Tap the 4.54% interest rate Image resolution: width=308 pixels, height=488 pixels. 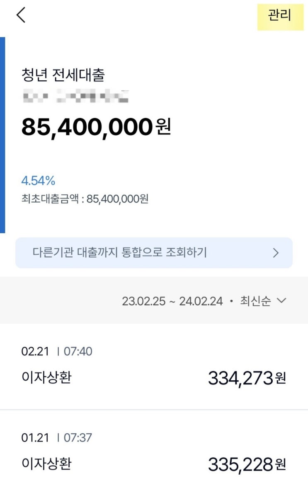click(38, 181)
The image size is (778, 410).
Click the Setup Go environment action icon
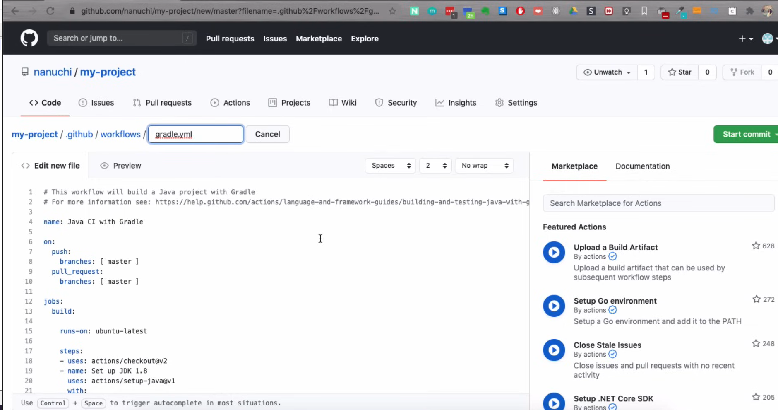[554, 306]
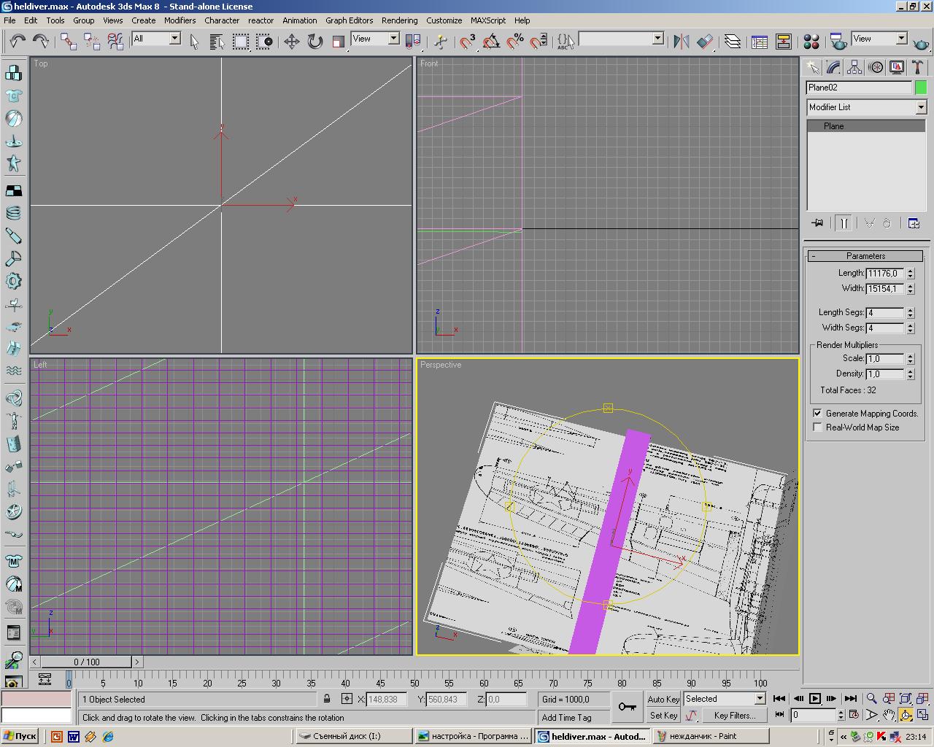Image resolution: width=934 pixels, height=747 pixels.
Task: Click the Undo arrow icon
Action: click(x=17, y=42)
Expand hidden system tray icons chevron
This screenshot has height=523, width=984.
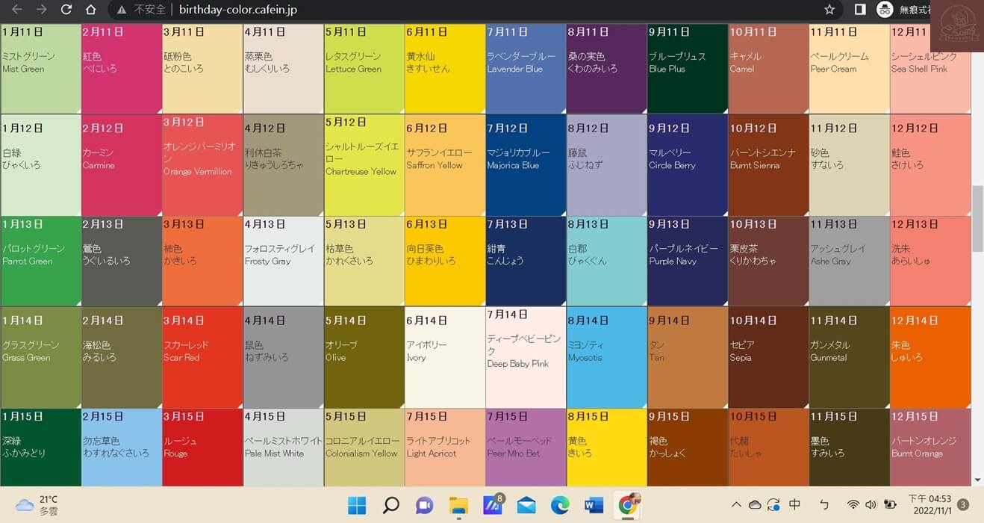pyautogui.click(x=736, y=505)
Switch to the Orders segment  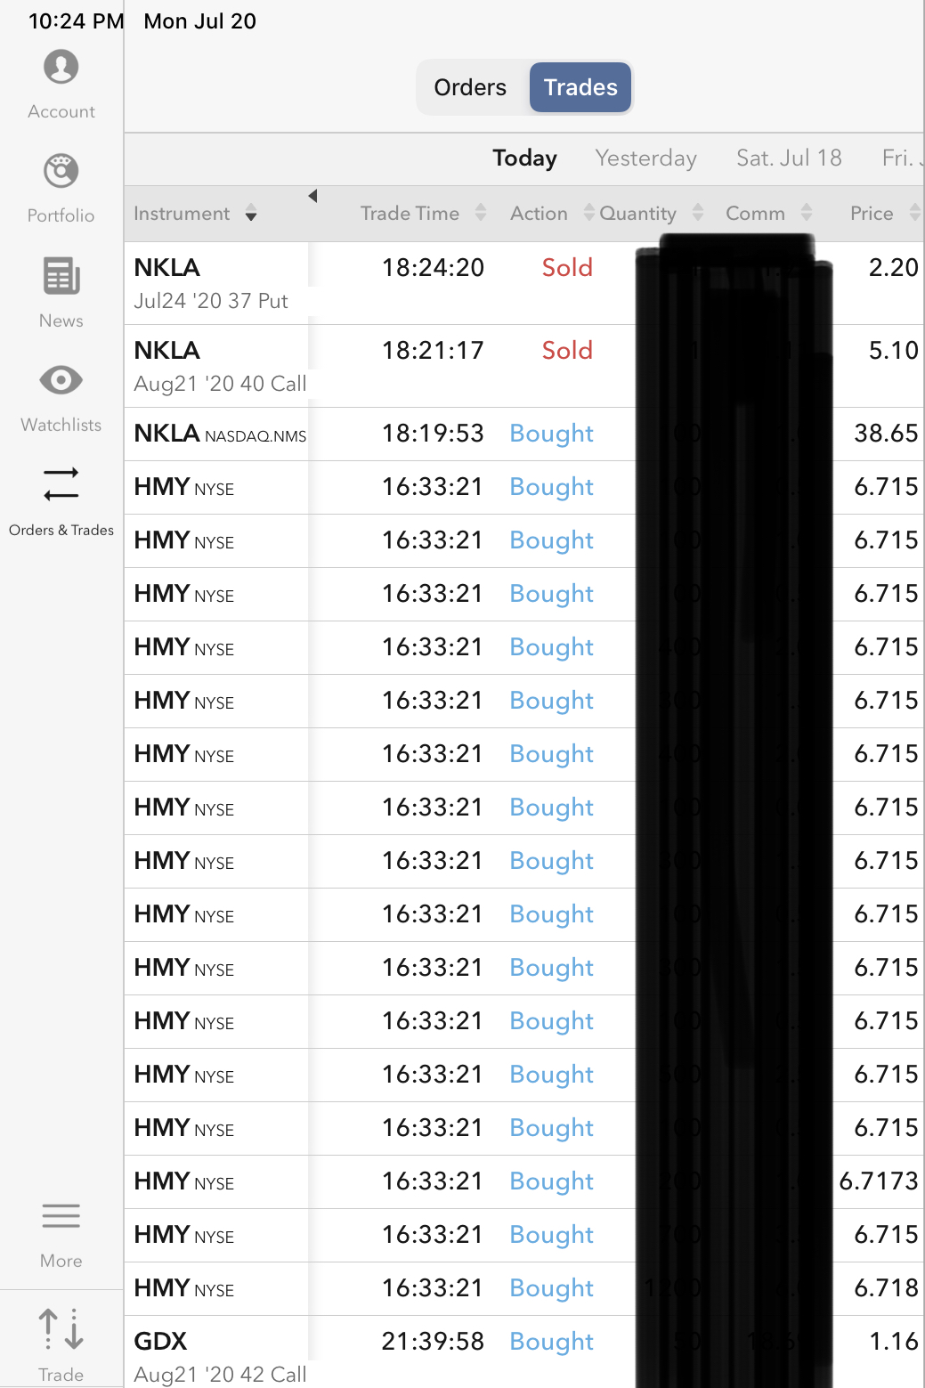[x=470, y=87]
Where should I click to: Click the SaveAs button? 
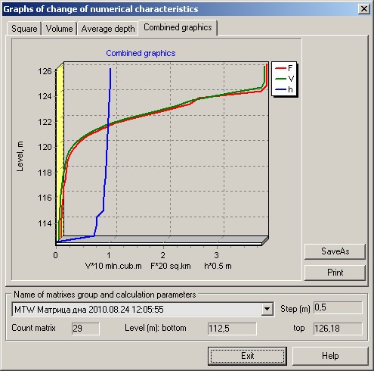[x=335, y=251]
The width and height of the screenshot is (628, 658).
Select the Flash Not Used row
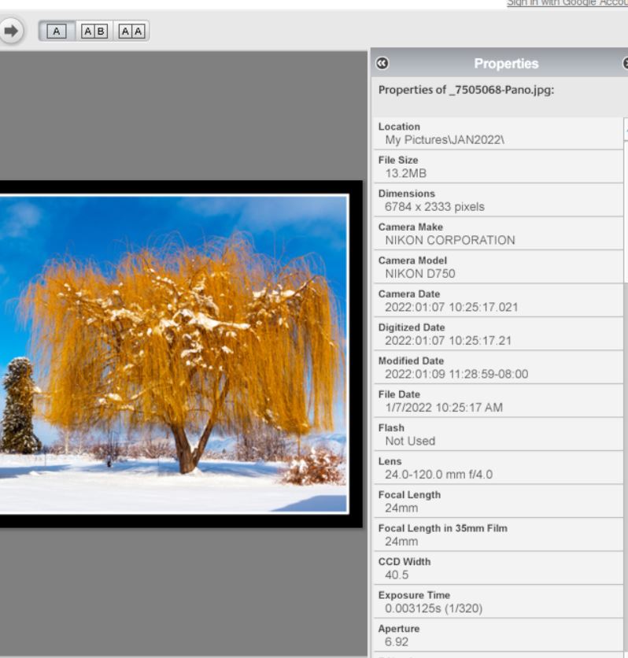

+ + + + + + +

• _WHAT THE TASK REQUIRES_:
From the line that holds "Where should I" to the last line of the data, return those lines exactly and nothing else; both ends count, and pictures stay out.

• _RESULT_:
Where should I click to: Click the SaveAs button? 
[x=335, y=251]
The width and height of the screenshot is (628, 658).
Select the Flash Not Used row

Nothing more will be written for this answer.